Understanding Anxiety
Anxiety is the most common mental health condition in the United States, affecting tens of millions of adults and countless children and adolescents. At its core, anxiety is the mind and body's alarm system — a set of physiological and cognitive responses designed to protect us from threat. In its adaptive form, anxiety is genuinely useful: it motivates preparation, focuses attention on danger, and mobilizes the body for action. But when the alarm system becomes dysregulated — firing too easily, too intensely, or in response to situations that are not genuinely dangerous — anxiety becomes a clinical condition that significantly impairs quality of life.
Clinical anxiety disorders include several distinct conditions that, while sharing the common features of worry and fear, have different triggers, symptoms, and trajectories.

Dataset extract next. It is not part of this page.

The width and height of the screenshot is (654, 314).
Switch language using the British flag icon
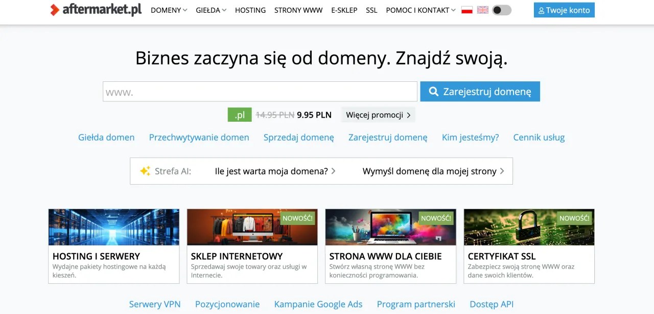pos(482,9)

Generalized Anxiety Disorder (GAD) involves chronic, wide-ranging worry that is difficult to control. Social anxiety disorder involves intense fear of social evaluation and embarrassment. Panic disorder involves recurrent unexpected panic attacks and fear of their recurrence. Health anxiety (sometimes called illness anxiety disorder) involves persistent concern about having or developing a serious medical condition. Separation anxiety, specific phobias, and agoraphobia round out the family of anxiety disorders treated at LC Psych. Accurate diagnosis matters because it shapes treatment.